WORK TO COMPLETE: The pictures are to be dropped, and the records below are to be restated word for word.

---- GIVEN ENTRIES

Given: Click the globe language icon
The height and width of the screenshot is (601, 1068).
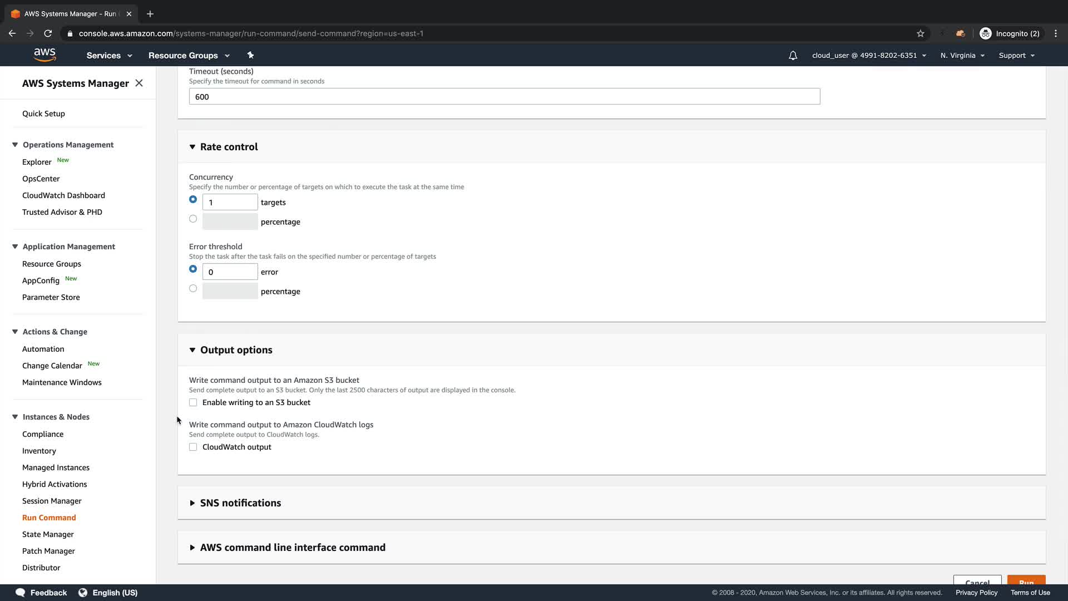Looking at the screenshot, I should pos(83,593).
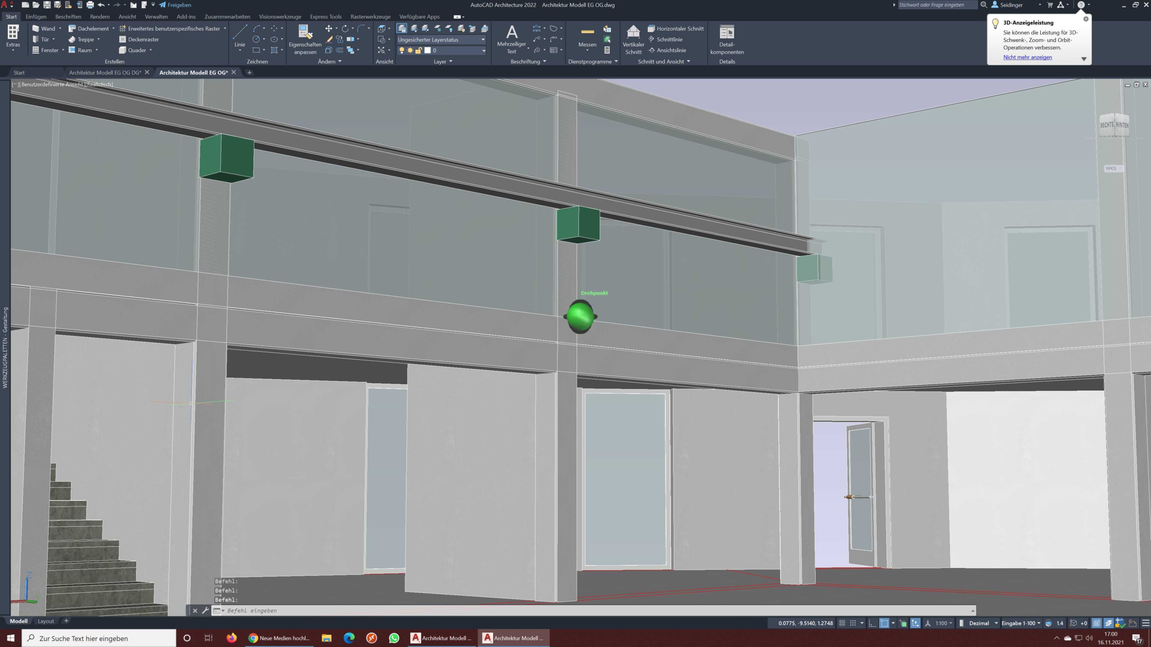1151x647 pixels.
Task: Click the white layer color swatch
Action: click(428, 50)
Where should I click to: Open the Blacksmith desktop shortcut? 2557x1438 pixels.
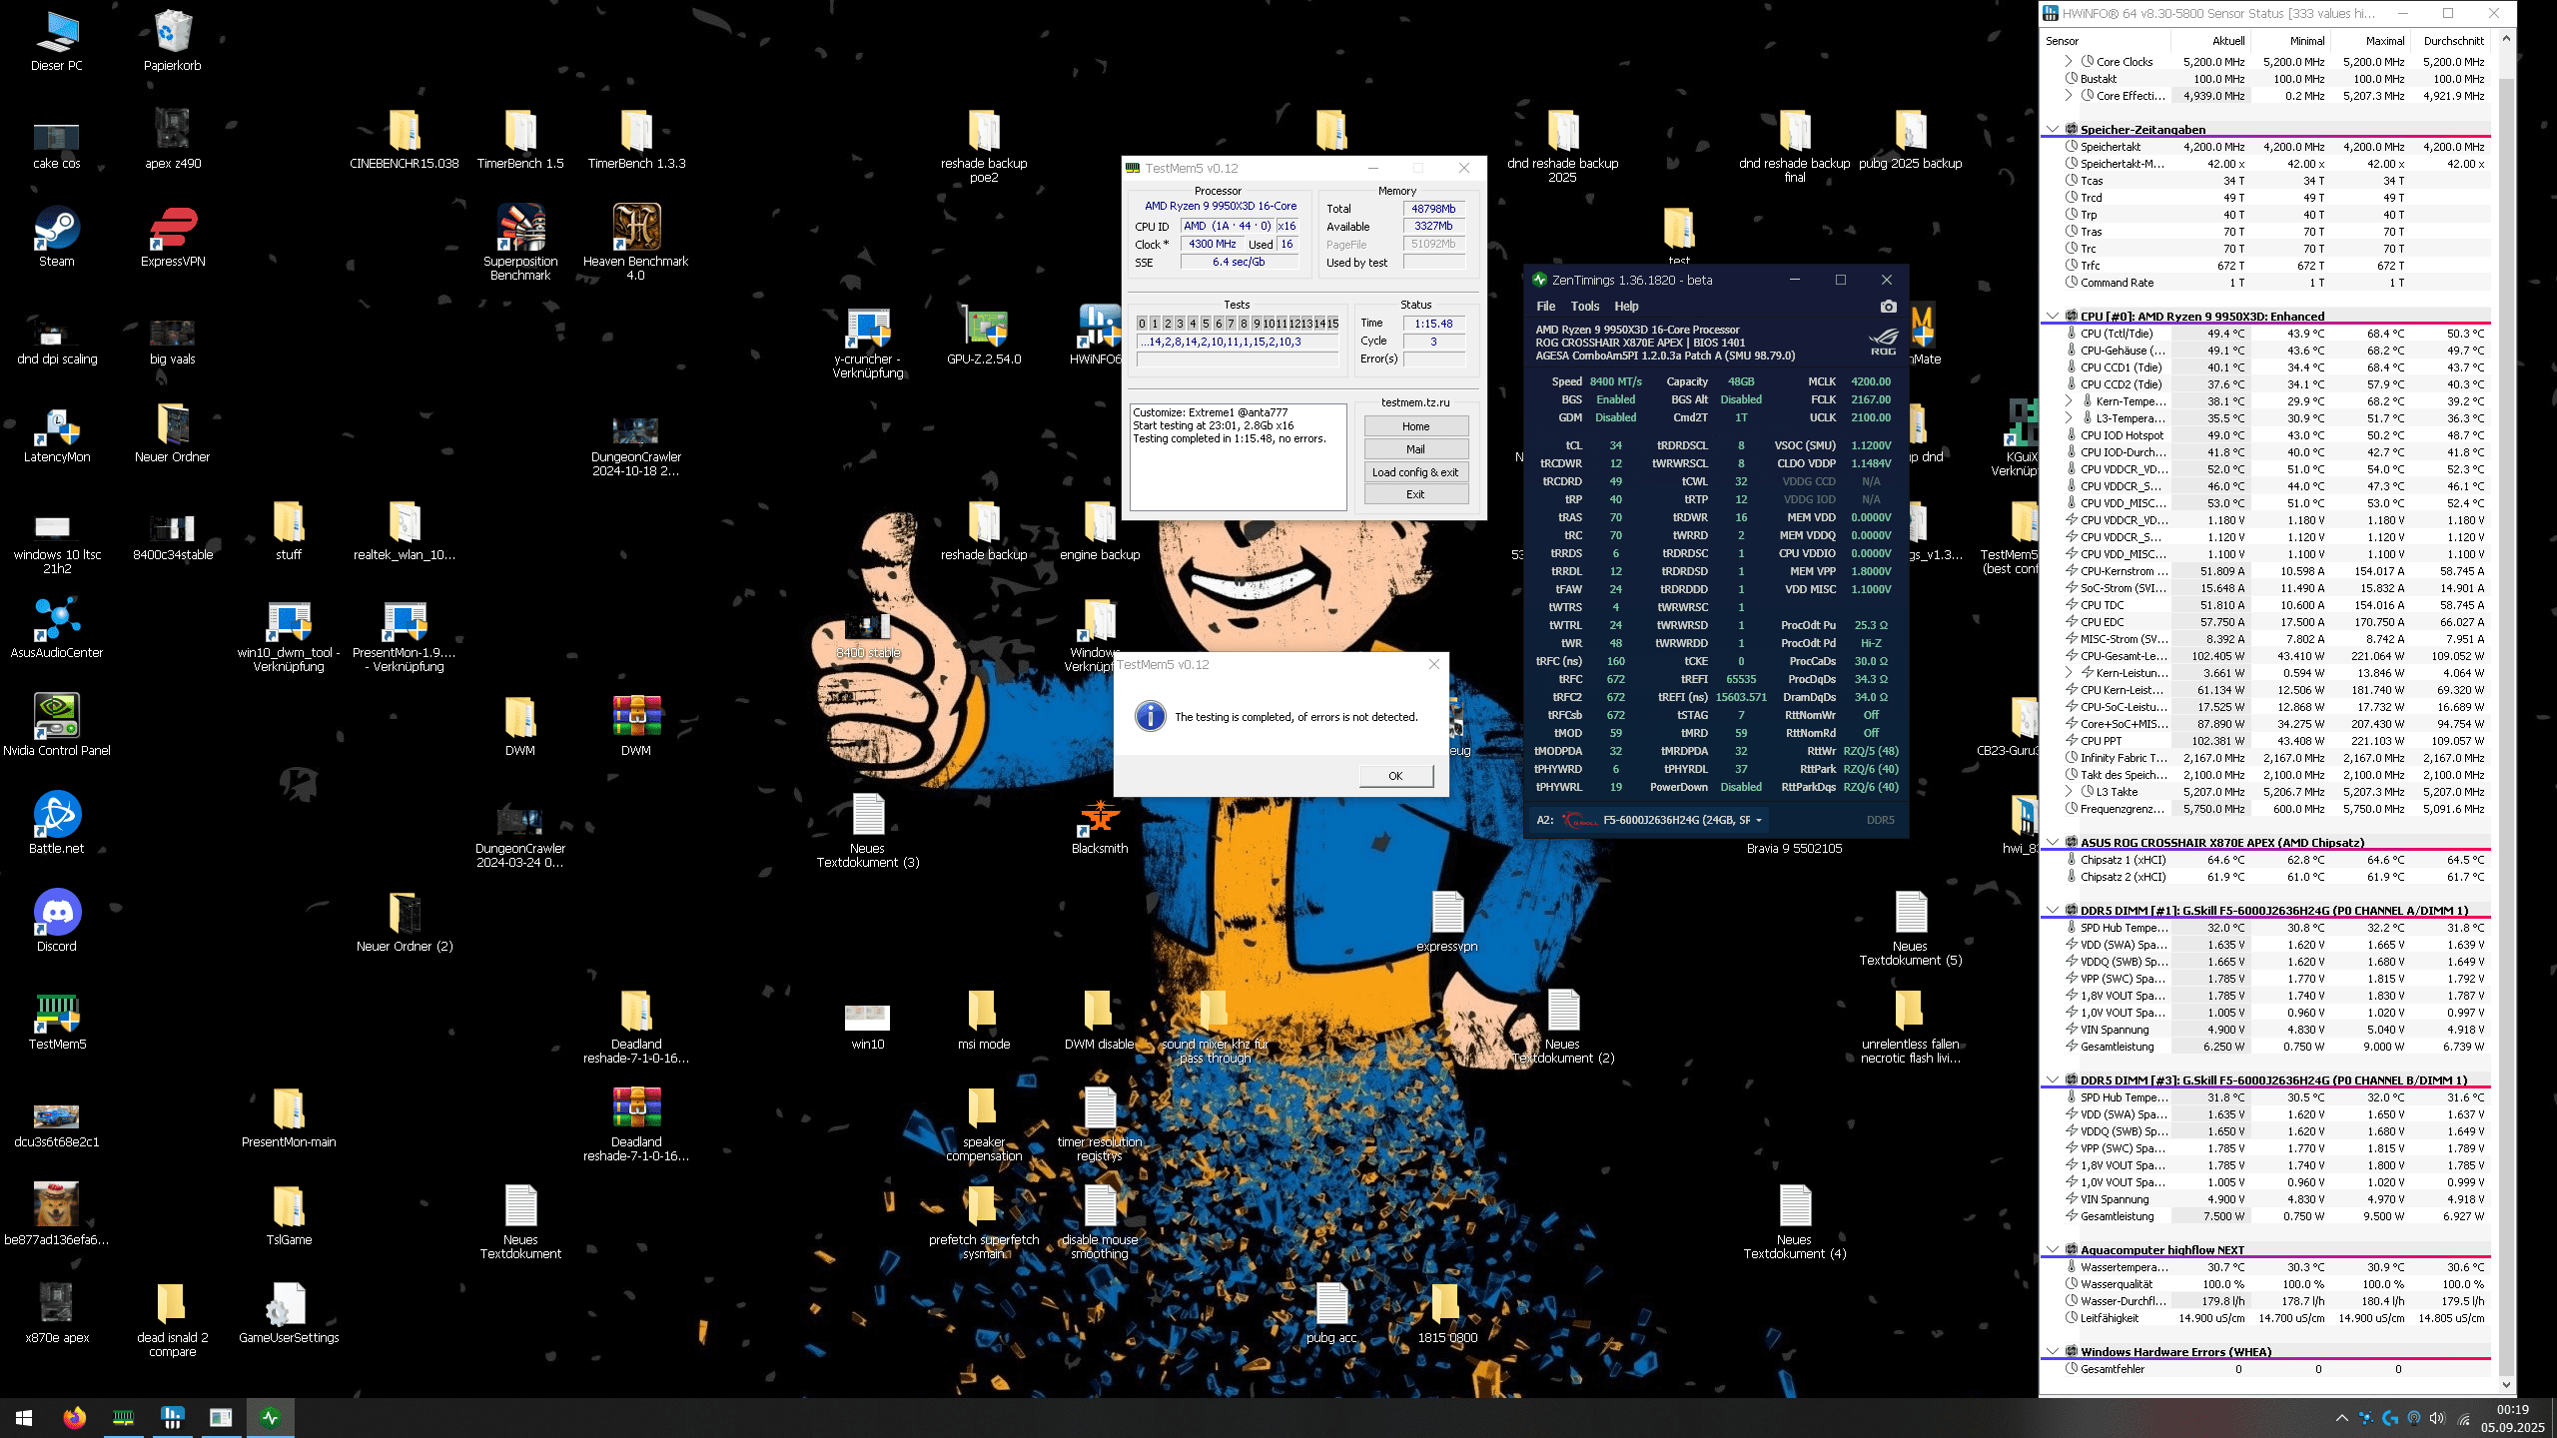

--------

RESPONSE FOR THIS EXERCISE:
Given: Click the globe language icon
The height and width of the screenshot is (601, 1068).
Looking at the screenshot, I should pos(83,593).
1151x647 pixels.
Task: Click the white layer color swatch
Action: click(428, 50)
Where should I click to: Open the Blacksmith desktop shortcut? 2557x1438 pixels.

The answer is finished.